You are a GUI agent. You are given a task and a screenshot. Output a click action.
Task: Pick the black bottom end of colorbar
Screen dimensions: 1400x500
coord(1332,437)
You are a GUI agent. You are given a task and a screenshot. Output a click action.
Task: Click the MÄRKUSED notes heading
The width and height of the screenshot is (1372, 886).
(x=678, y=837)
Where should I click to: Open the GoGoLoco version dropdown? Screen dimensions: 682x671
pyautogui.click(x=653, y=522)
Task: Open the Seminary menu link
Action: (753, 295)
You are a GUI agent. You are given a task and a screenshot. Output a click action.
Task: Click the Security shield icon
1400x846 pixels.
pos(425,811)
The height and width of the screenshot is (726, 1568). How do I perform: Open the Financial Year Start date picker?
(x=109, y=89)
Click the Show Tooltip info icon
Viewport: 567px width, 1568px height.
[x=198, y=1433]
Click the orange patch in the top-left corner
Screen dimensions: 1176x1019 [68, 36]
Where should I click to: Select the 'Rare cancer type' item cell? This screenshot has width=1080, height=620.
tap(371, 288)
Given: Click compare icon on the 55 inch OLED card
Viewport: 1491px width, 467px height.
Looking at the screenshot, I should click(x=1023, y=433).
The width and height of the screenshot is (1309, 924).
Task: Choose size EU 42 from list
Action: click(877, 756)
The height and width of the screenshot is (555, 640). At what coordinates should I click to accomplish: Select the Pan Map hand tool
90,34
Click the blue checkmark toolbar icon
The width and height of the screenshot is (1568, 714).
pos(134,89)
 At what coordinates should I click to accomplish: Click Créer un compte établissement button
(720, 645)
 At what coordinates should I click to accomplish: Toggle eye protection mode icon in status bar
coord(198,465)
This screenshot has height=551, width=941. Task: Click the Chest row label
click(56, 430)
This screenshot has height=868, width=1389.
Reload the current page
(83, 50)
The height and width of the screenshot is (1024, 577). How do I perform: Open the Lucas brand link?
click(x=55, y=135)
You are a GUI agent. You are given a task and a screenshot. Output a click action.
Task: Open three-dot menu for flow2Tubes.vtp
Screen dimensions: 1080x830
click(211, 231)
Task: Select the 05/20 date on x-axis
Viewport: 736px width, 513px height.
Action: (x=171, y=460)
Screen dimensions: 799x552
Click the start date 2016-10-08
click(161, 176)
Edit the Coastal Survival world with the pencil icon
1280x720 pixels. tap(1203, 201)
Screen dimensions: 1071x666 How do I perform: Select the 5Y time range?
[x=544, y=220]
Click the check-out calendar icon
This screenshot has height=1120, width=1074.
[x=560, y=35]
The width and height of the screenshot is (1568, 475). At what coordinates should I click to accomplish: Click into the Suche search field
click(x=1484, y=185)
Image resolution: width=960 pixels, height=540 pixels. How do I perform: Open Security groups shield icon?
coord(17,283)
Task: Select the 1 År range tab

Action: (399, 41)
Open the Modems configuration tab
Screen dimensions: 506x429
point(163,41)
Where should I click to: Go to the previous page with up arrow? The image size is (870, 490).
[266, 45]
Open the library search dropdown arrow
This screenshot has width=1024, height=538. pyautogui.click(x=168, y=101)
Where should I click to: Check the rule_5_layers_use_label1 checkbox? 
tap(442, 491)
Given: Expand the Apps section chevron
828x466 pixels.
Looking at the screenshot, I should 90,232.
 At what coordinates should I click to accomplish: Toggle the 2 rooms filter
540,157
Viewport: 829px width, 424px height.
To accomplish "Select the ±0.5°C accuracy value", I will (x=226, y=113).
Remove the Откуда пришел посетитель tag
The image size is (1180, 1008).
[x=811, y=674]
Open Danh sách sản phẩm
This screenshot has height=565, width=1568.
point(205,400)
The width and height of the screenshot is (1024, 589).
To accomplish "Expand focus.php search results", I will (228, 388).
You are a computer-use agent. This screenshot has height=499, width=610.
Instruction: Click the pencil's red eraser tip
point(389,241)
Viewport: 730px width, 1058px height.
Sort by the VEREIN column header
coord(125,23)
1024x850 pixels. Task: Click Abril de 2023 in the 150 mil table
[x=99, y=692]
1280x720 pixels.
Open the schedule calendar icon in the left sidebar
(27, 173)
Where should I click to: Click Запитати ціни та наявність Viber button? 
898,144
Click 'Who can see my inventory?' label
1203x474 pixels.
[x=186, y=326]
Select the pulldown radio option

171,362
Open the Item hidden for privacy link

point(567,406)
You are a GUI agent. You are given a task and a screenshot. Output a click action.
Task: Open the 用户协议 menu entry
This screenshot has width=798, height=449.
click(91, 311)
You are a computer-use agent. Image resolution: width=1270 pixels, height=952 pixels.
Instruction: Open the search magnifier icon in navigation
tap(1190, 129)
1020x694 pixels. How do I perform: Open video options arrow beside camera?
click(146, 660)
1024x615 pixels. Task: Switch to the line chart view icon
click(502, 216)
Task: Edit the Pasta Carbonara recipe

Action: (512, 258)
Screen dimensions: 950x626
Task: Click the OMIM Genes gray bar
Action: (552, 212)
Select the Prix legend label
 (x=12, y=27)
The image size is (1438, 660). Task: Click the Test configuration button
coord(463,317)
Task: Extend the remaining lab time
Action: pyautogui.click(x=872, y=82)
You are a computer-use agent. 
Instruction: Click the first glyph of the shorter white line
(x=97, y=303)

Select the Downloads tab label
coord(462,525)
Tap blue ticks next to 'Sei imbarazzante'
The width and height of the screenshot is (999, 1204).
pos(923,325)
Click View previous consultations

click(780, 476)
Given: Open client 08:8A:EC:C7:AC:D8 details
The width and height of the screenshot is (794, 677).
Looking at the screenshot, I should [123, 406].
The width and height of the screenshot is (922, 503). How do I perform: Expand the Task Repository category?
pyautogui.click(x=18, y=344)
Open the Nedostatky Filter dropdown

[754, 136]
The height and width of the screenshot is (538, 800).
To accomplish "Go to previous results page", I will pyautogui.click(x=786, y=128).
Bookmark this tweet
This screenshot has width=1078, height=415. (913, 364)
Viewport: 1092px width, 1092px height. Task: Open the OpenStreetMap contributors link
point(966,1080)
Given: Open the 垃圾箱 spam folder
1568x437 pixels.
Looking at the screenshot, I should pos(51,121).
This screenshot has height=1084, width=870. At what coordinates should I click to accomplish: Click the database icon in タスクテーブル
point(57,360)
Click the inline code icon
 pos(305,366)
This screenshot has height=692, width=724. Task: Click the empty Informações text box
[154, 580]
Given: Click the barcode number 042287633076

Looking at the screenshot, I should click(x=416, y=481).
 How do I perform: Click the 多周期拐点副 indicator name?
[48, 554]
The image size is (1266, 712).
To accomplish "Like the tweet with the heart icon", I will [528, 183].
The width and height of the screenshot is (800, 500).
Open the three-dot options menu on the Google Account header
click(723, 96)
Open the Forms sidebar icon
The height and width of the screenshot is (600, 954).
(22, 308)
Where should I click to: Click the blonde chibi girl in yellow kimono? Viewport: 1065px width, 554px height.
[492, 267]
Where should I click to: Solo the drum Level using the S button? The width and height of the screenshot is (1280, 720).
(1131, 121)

========================================

What is being asked = Please copy out the preceding data in full, exactly as written.

Completed task =
You are a GUI agent. You are given a task and a screenshot. Output a click action.
Task: Pick the black bottom end of colorbar
Screen dimensions: 1400x500
coord(1332,437)
You are a GUI agent. You are given a task and a screenshot. Output a click action.
Task: Click the MÄRKUSED notes heading
The width and height of the screenshot is (1372, 886).
(x=678, y=837)
Where should I click to: Open the GoGoLoco version dropdown? Screen dimensions: 682x671
pyautogui.click(x=653, y=522)
Task: Open the Seminary menu link
Action: (753, 295)
You are a GUI agent. You are given a task and a screenshot. Output a click action.
Task: Click the Security shield icon
1400x846 pixels.
pos(425,811)
The height and width of the screenshot is (726, 1568). How do I perform: Open the Financial Year Start date picker?
(x=109, y=89)
Click the Show Tooltip info icon
Viewport: 567px width, 1568px height.
[x=198, y=1433]
Click the orange patch in the top-left corner
Screen dimensions: 1176x1019 [68, 36]
Where should I click to: Select the 'Rare cancer type' item cell? This screenshot has width=1080, height=620.
tap(371, 288)
Given: Click compare icon on the 55 inch OLED card
Viewport: 1491px width, 467px height.
Looking at the screenshot, I should click(x=1023, y=433).
The width and height of the screenshot is (1309, 924).
Task: Choose size EU 42 from list
Action: click(877, 756)
The height and width of the screenshot is (555, 640). At what coordinates should I click to accomplish: Select the Pan Map hand tool
90,34
Click the blue checkmark toolbar icon
The width and height of the screenshot is (1568, 714).
pos(134,89)
 At what coordinates should I click to accomplish: Click Créer un compte établissement button
(720, 645)
 At what coordinates should I click to accomplish: Toggle eye protection mode icon in status bar
coord(198,465)
This screenshot has height=551, width=941. Task: Click the Chest row label
click(56, 430)
This screenshot has height=868, width=1389.
Reload the current page
(83, 50)
The height and width of the screenshot is (1024, 577). How do I perform: Open the Lucas brand link?
click(x=55, y=135)
You are a GUI agent. You are given a task and a screenshot. Output a click action.
Task: Open three-dot menu for flow2Tubes.vtp
Screen dimensions: 1080x830
click(211, 231)
Task: Select the 05/20 date on x-axis
Viewport: 736px width, 513px height.
Action: (x=171, y=460)
Screen dimensions: 799x552
Click the start date 2016-10-08
click(161, 176)
Edit the Coastal Survival world with the pencil icon
1280x720 pixels. tap(1203, 201)
Screen dimensions: 1071x666 How do I perform: Select the 5Y time range?
[x=544, y=220]
Click the check-out calendar icon
This screenshot has height=1120, width=1074.
[x=560, y=35]
The width and height of the screenshot is (1568, 475). At what coordinates should I click to accomplish: Click into the Suche search field
click(x=1484, y=185)
Image resolution: width=960 pixels, height=540 pixels. How do I perform: Open Security groups shield icon?
coord(17,283)
Task: Select the 1 År range tab

Action: (399, 41)
Open the Modems configuration tab
Screen dimensions: 506x429
point(163,41)
Where should I click to: Go to the previous page with up arrow? The image size is (870, 490).
[266, 45]
Open the library search dropdown arrow
This screenshot has width=1024, height=538. pyautogui.click(x=168, y=101)
Where should I click to: Check the rule_5_layers_use_label1 checkbox? 
tap(442, 491)
Given: Expand the Apps section chevron
828x466 pixels.
Looking at the screenshot, I should 90,232.
 At what coordinates should I click to accomplish: Toggle the 2 rooms filter
540,157
Viewport: 829px width, 424px height.
To accomplish "Select the ±0.5°C accuracy value", I will (x=226, y=113).
Remove the Откуда пришел посетитель tag
The image size is (1180, 1008).
[x=811, y=674]
Open Danh sách sản phẩm
This screenshot has height=565, width=1568.
point(205,400)
The width and height of the screenshot is (1024, 589).
To accomplish "Expand focus.php search results", I will (228, 388).
You are a computer-use agent. This screenshot has height=499, width=610.
Instruction: Click the pencil's red eraser tip
point(389,241)
Viewport: 730px width, 1058px height.
Sort by the VEREIN column header
coord(125,23)
1024x850 pixels. Task: Click Abril de 2023 in the 150 mil table
[x=99, y=692]
1280x720 pixels.
Open the schedule calendar icon in the left sidebar
(27, 173)
Where should I click to: Click Запитати ціни та наявність Viber button? 
898,144
Click 'Who can see my inventory?' label
1203x474 pixels.
[x=186, y=326]
Select the pulldown radio option

171,362
Open the Item hidden for privacy link

point(567,406)
You are a GUI agent. You are given a task and a screenshot. Output a click action.
Task: Open the 用户协议 menu entry
This screenshot has width=798, height=449.
click(91, 311)
You are a computer-use agent. Image resolution: width=1270 pixels, height=952 pixels.
Instruction: Open the search magnifier icon in navigation
tap(1190, 129)
1020x694 pixels. How do I perform: Open video options arrow beside camera?
click(146, 660)
1024x615 pixels. Task: Switch to the line chart view icon
click(502, 216)
Task: Edit the Pasta Carbonara recipe

Action: (512, 258)
Screen dimensions: 950x626
Task: Click the OMIM Genes gray bar
Action: (552, 212)
Select the Prix legend label
 (x=12, y=27)
The image size is (1438, 660). Task: Click the Test configuration button
coord(463,317)
Task: Extend the remaining lab time
Action: pyautogui.click(x=872, y=82)
You are a computer-use agent. 
Instruction: Click the first glyph of the shorter white line
(x=97, y=303)

Select the Downloads tab label
coord(462,525)
Tap blue ticks next to 'Sei imbarazzante'
The width and height of the screenshot is (999, 1204).
pos(923,325)
Click View previous consultations

click(780, 476)
Given: Open client 08:8A:EC:C7:AC:D8 details
The width and height of the screenshot is (794, 677).
Looking at the screenshot, I should [123, 406].
The width and height of the screenshot is (922, 503). How do I perform: Expand the Task Repository category?
pyautogui.click(x=18, y=344)
Open the Nedostatky Filter dropdown

[754, 136]
The height and width of the screenshot is (538, 800).
To accomplish "Go to previous results page", I will pyautogui.click(x=786, y=128).
Bookmark this tweet
This screenshot has width=1078, height=415. (913, 364)
Viewport: 1092px width, 1092px height. Task: Open the OpenStreetMap contributors link
point(966,1080)
Given: Open the 垃圾箱 spam folder
1568x437 pixels.
Looking at the screenshot, I should pos(51,121).
This screenshot has height=1084, width=870. At what coordinates should I click to accomplish: Click the database icon in タスクテーブル
point(57,360)
Click the inline code icon
 pos(305,366)
This screenshot has height=692, width=724. Task: Click the empty Informações text box
[154, 580]
Given: Click the barcode number 042287633076

Looking at the screenshot, I should click(x=416, y=481).
 How do I perform: Click the 多周期拐点副 indicator name?
[48, 554]
The image size is (1266, 712).
To accomplish "Like the tweet with the heart icon", I will [528, 183].
The width and height of the screenshot is (800, 500).
Open the three-dot options menu on the Google Account header
click(723, 96)
Open the Forms sidebar icon
The height and width of the screenshot is (600, 954).
(22, 308)
Where should I click to: Click the blonde chibi girl in yellow kimono? Viewport: 1065px width, 554px height.
[492, 267]
Where should I click to: Solo the drum Level using the S button? The width and height of the screenshot is (1280, 720).
(1131, 121)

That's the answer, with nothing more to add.